If we can't get our act together digitally, we won't have our act together anywhere: reason 2
This is the second part of a two-part series. See also this article.
Who benefits from innovation?
In many ways, for many of us, life is better now than it was 100 years ago. This is not just the product of technology though. It’s very much also the product of the successful fight over the benefits of this technological development.
This becomes apparent when you look at the last few decades, during which we actually saw considerable technological development, without a successful social struggle over the benefits. The result is the infamous productivity-wage gap: while productivity has grown by 80%, real wages (corrected for inflation)1 have grown by only 29%.
We could have had more time and money
If the technological development behind the productivity increase would have benefited us all to the same extent, wages would have also risen with 80%. Instead they have only risen with 29%. The rest accumulates with those who do not work for a wage: those who earn their income from owning things.
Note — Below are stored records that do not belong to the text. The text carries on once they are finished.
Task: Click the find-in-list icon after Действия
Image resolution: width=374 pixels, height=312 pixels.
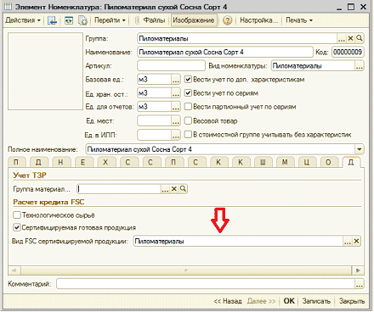Action: pos(52,20)
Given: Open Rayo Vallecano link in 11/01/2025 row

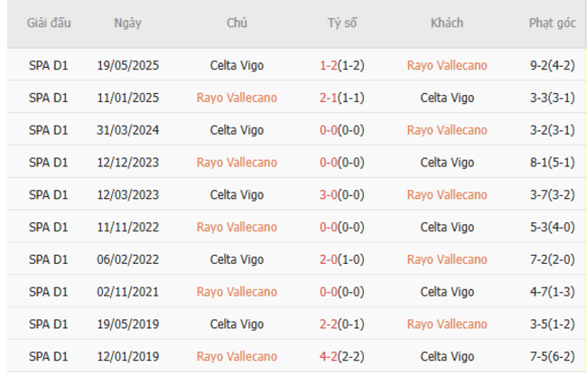Looking at the screenshot, I should click(x=237, y=98).
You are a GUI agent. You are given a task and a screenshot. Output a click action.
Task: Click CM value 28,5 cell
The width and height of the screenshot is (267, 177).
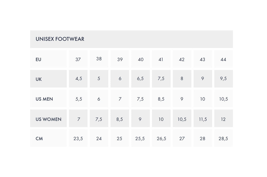223,139
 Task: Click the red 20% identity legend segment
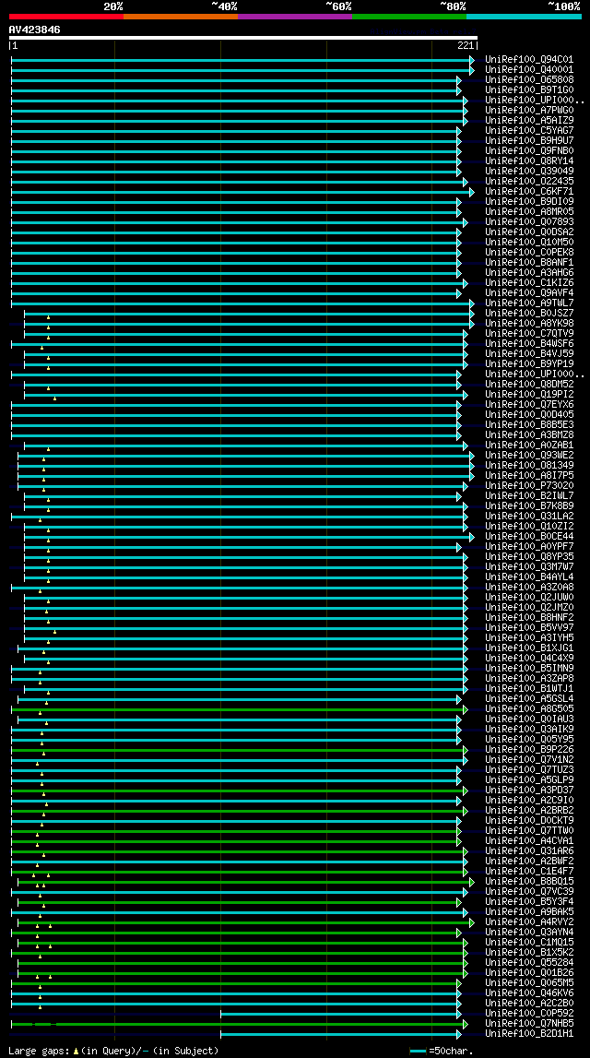[x=66, y=17]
In other words: capitalists.
What would have happened if capitalists would have been (forced to be) satisfied with the (already relatively high) income they earned in the late 70s? The way workers actually have been forced to?
If the productivity-wage gap would have been translated into less work for workers, everyone (both workers and capitalists) would be able to earn (consume) the same as they did in 1979, while workers would only have had to work 70% (129/180=%) of the time they currently work (e.g. 3.5 instead of 5 days a week, or 7.5 months per year instead of 11). Imagine what you could have done with all that time.
Or if you prefer a less “degrowth”-scenario: workers could have earned 40% (180/129) more. Imagine what you could do with that money.
More cleaners, more precarity
I sometimes like to make such general, abstract arguments small and personal - to feel more deeply what has been done to us.
So I imagine some people in some work place. I imagine that they come up with a way to produce the same in half of the time. They could all take half the week off, and everything else would remain the same.
Instead what happens, is that the capitalist will appropriate the new technology,2 and is now able to produce the same with half of the workers, so half of them are fired.
Having cut wage expenses by 50%, with overall production staying the same, the capitalist tells the workers: “I have all this extra stuff. I am happy to share it with you, but what can you do for me in return? Maybe clean my house? Cook my food? Take care of my children? Make a silly little dance that makes me laugh?”
The outcome is that the workers are kept in precarious low paying jobs (forced to find out whatever pleases their former employer), while the capitalist now gets to hire a cleaner, a baby-sitter a gardener and/or a chef. And all of this will be normalized, as if the capitalist is not effectively running the modern equivalent of a 19th century estate full of butlers and servants.
Someone might sceptically counter that such a capitalist would be competing on price, and can therefore not simply consume the fruits of technological development. It is theoretically be possible that the capitalist is forced to cut the price by 50%, or forced to invest all the “surplus production” into making production processes more efficient, in order to keep the business going.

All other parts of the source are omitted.